The album’s first musical track, “Scarface,” provides a solid lyrical synopsis of quintessential Freddie Gibbs. Over an eerie yet smooth instrumental incorporating sirens, guitar rifts and 808 drums, Gibbs paints a pretty direct picture of crime and chaos, referencing incarcerated affiliates, payback by way of gunfire and narcotics trade. It also goes without saying that his voice becomes yet another instrument in Madlib’s symphony of gutter genius. Now, while “Scarface” would be an interesting introduction to any Freddie Gibbs project, some of the better tracks involve a venture into Gibbs’ more private thoughts and emotions.

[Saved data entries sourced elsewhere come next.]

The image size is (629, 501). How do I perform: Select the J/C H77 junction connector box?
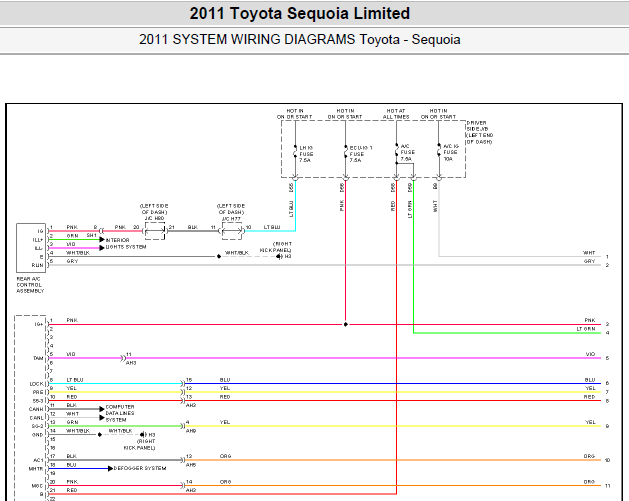coord(232,231)
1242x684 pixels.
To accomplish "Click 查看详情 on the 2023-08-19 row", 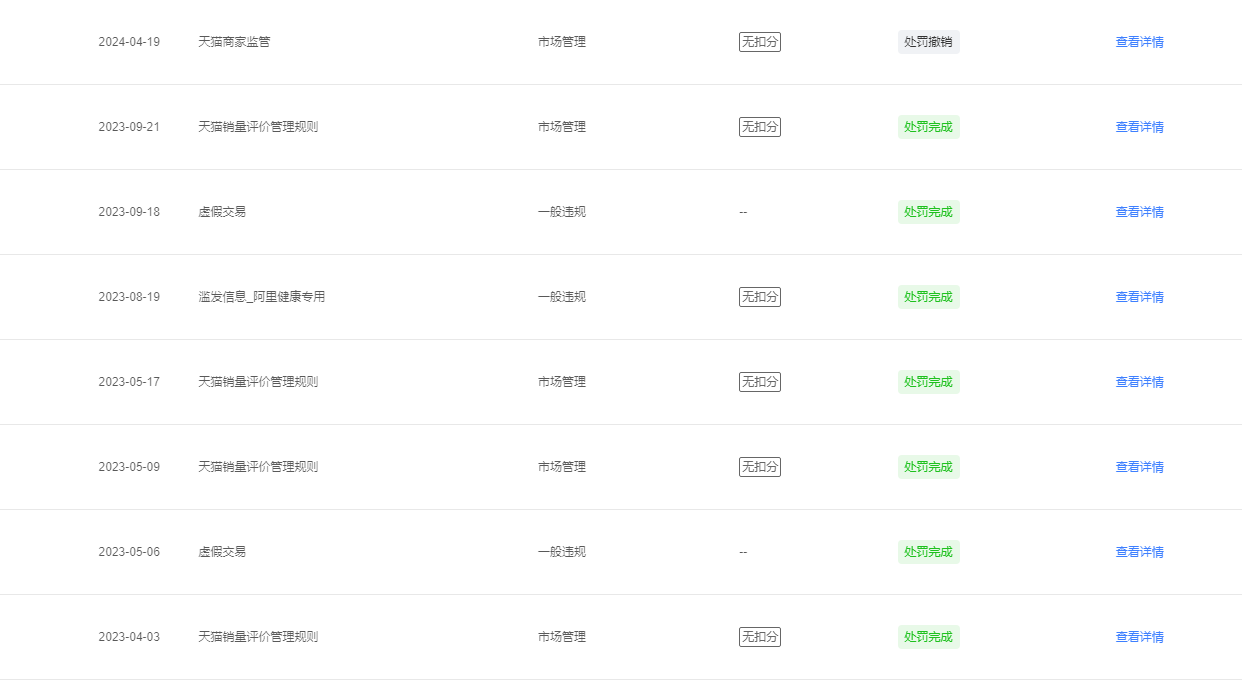I will click(x=1139, y=297).
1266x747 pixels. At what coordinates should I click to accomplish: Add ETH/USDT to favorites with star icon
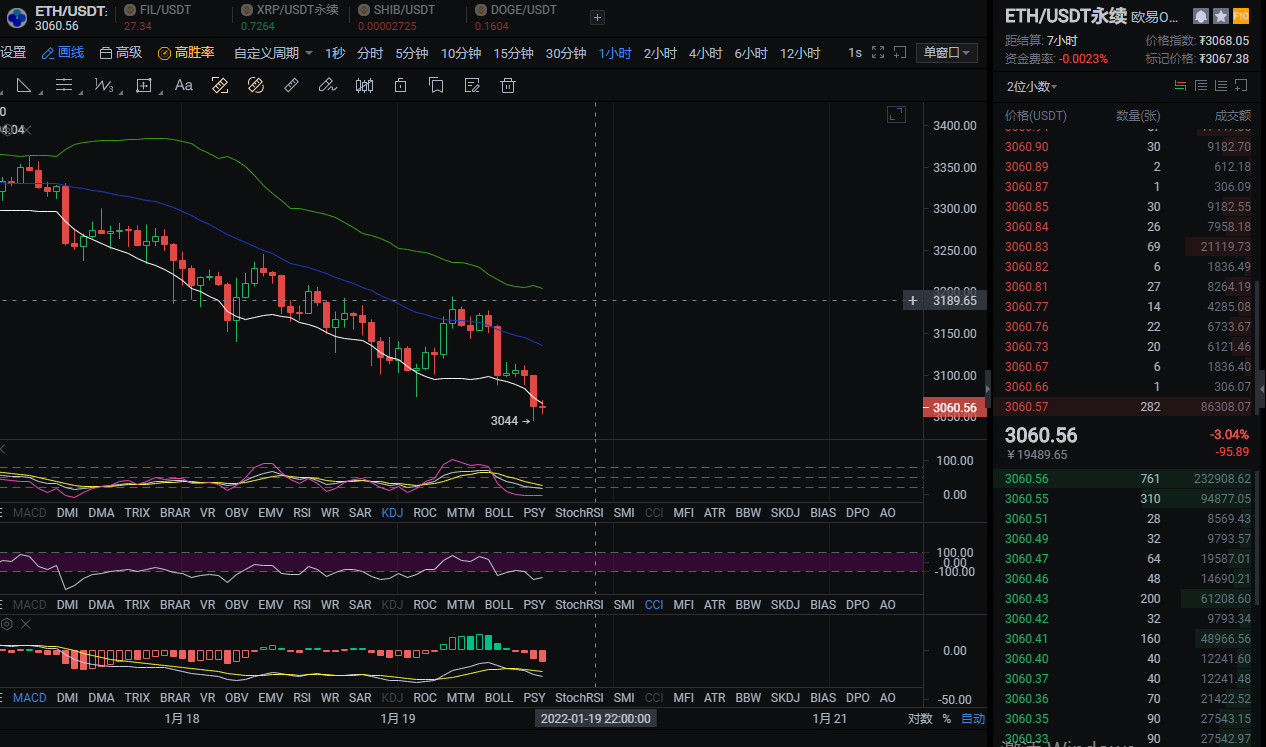coord(1221,17)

Perhaps the best example is the next track, “Deeper,” which details with a good deal of vulnerability Gibbs’ past
relationship with a women who has moved on to a more mature and stable man. Love, especially in a romantic context, is traditionally labeled as taboo in the Gangsta Rap subgenre, as it could be linked to mental weakness. On “Pi?nata,” however, Gibbs seems to have no qualms about maintaining that the most calloused criminal can be every bit as emotional and vulnerable as an R&B singer without any blow to his masculinity. These tracks represent not only how dangerous Gibbs’ flow can sound, especially over the right production, but also how his persona, which might at first seem one-dimensional, can be
applicable to so many different subject matters.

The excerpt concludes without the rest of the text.